### RECORDS SHOWN

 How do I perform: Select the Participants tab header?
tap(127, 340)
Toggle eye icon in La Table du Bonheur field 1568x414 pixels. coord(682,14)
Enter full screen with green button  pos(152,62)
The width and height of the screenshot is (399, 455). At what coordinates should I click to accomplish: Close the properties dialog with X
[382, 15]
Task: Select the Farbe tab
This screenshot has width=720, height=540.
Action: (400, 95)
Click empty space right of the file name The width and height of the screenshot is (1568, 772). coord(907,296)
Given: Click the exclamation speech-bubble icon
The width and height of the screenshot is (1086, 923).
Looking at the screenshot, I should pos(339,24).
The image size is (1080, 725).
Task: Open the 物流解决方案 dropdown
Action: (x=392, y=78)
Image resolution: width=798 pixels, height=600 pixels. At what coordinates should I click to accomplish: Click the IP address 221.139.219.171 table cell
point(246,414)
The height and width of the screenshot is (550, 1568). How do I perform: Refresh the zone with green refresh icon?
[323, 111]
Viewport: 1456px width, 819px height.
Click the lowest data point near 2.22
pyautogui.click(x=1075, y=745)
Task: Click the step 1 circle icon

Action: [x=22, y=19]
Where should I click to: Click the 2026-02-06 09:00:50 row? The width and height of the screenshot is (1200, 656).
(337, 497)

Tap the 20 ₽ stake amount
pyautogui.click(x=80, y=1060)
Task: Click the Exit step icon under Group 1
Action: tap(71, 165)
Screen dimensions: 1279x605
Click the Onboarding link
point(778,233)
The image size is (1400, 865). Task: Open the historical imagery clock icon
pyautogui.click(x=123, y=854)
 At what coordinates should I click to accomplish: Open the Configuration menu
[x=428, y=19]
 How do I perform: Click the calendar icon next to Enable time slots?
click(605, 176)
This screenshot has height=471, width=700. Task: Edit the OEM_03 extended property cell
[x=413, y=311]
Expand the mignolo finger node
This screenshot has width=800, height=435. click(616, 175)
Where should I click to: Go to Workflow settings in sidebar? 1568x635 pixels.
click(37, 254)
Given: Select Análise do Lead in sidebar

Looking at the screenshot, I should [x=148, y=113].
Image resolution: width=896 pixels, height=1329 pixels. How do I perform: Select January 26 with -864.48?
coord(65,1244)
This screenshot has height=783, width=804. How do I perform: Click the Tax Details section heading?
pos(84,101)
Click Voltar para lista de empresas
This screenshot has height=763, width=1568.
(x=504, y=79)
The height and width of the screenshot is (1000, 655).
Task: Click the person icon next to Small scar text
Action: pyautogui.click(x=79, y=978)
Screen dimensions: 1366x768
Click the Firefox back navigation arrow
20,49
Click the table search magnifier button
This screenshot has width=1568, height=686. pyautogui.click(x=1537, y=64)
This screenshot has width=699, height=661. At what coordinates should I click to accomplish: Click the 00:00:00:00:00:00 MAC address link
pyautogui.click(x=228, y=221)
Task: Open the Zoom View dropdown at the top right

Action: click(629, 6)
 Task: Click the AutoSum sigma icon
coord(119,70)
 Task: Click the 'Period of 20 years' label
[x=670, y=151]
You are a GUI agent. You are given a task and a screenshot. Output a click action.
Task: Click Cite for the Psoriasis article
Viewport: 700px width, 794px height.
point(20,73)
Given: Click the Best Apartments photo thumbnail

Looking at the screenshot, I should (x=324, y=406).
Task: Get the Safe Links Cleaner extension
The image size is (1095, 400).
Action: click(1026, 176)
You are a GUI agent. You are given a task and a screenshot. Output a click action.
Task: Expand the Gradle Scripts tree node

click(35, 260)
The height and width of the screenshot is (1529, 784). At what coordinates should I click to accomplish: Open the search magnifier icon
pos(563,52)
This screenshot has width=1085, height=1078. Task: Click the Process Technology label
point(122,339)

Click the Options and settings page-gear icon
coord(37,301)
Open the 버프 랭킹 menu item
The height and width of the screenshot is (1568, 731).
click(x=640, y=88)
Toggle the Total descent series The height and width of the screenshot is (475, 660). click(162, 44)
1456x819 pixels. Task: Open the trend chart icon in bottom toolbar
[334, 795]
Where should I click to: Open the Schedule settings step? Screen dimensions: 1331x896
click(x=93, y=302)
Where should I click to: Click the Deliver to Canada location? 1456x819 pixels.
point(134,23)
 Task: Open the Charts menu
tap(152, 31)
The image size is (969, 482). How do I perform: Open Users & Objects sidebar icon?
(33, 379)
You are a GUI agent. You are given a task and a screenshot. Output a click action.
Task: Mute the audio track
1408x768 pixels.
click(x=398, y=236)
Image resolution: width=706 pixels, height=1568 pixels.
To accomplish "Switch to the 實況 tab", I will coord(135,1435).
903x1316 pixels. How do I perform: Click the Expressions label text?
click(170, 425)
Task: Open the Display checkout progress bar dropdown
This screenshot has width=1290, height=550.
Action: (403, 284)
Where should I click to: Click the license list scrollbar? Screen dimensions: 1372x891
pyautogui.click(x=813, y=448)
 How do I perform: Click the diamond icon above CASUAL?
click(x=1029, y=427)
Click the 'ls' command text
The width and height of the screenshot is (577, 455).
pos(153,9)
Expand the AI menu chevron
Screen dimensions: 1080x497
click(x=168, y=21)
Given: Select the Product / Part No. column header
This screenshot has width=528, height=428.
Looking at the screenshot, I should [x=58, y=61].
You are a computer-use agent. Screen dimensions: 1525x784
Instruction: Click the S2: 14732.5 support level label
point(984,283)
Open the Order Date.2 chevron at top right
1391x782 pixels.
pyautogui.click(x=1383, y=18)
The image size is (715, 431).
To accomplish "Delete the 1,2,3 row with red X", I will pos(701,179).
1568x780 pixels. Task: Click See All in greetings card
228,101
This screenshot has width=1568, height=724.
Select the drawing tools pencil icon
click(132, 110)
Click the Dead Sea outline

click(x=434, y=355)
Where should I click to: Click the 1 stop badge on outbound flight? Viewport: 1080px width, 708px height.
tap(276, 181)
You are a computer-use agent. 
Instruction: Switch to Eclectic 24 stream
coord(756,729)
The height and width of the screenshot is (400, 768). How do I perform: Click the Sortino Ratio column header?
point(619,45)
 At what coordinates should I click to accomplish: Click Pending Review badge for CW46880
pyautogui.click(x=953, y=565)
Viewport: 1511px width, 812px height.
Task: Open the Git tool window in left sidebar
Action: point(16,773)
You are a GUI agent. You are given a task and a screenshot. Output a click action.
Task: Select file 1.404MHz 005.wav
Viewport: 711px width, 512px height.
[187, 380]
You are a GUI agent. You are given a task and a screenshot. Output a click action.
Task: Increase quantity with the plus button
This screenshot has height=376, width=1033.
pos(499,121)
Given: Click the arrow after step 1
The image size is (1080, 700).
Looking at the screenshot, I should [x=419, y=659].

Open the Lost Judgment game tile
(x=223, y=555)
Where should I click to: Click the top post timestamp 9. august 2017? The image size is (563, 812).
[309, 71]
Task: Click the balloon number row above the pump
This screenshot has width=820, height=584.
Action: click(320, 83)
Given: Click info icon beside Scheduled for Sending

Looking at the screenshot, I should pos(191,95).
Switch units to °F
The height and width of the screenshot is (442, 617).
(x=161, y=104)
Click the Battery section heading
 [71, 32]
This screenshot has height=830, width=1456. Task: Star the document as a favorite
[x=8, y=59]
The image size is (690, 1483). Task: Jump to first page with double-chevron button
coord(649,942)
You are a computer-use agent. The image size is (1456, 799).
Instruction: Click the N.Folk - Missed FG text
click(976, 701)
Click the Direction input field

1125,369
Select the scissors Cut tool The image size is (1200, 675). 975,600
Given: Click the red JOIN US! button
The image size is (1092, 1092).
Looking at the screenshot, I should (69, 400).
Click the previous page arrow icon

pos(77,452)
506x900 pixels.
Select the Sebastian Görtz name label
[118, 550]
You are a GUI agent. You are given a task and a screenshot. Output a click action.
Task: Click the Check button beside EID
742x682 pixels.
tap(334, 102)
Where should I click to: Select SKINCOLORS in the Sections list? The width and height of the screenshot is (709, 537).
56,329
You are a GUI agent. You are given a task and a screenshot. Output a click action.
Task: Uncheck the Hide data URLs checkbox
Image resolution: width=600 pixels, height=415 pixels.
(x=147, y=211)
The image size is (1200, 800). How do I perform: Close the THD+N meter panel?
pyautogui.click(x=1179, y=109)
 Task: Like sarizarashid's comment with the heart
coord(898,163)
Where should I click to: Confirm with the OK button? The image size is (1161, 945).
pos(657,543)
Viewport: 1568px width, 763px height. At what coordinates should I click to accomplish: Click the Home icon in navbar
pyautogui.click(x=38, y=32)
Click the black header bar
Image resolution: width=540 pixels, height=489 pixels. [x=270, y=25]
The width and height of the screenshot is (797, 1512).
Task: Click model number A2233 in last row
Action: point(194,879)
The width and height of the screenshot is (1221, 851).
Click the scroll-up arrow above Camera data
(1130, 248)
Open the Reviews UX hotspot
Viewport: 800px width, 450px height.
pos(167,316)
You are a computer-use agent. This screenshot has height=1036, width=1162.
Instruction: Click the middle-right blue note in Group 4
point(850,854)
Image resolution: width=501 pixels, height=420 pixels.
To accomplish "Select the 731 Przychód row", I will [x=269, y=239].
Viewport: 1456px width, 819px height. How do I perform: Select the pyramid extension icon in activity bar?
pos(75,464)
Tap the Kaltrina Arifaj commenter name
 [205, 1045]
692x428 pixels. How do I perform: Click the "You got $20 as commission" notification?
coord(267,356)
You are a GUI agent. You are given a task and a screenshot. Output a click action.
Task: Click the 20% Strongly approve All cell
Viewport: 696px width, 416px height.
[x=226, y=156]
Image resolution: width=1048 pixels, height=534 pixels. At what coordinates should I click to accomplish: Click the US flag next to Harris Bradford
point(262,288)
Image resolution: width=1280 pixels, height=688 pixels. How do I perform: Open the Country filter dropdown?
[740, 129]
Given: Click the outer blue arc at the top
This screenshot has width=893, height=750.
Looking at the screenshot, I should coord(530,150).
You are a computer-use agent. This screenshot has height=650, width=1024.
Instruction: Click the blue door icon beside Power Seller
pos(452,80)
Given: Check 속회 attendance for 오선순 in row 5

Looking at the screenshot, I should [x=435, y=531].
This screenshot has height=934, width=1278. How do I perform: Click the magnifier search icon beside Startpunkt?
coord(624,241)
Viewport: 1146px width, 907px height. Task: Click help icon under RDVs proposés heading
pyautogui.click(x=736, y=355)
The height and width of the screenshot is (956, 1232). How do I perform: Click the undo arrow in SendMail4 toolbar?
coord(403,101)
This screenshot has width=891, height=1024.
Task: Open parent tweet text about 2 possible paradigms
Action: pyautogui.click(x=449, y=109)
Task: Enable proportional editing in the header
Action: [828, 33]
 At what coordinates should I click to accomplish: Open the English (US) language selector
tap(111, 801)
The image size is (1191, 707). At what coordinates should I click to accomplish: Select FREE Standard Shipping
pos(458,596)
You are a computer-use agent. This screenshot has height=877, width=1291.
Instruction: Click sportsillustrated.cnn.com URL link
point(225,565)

### WHAT THE EXERCISE ASKS
Switch "exclamation" to "question" in the material, beginning with its first line and stopping after the line that contains "Action: (x=392, y=78)". Give back only those lines, with nothing else changed.

### RESULT OF THIS EXERCISE
 How do I perform: Select the Participants tab header?
tap(127, 340)
Toggle eye icon in La Table du Bonheur field 1568x414 pixels. coord(682,14)
Enter full screen with green button  pos(152,62)
The width and height of the screenshot is (399, 455). At what coordinates should I click to accomplish: Close the properties dialog with X
[382, 15]
Task: Select the Farbe tab
This screenshot has width=720, height=540.
Action: (400, 95)
Click empty space right of the file name The width and height of the screenshot is (1568, 772). coord(907,296)
Given: Click the question speech-bubble icon
The width and height of the screenshot is (1086, 923).
Looking at the screenshot, I should pos(339,24).
The image size is (1080, 725).
Task: Open the 物流解决方案 dropdown
Action: (x=392, y=78)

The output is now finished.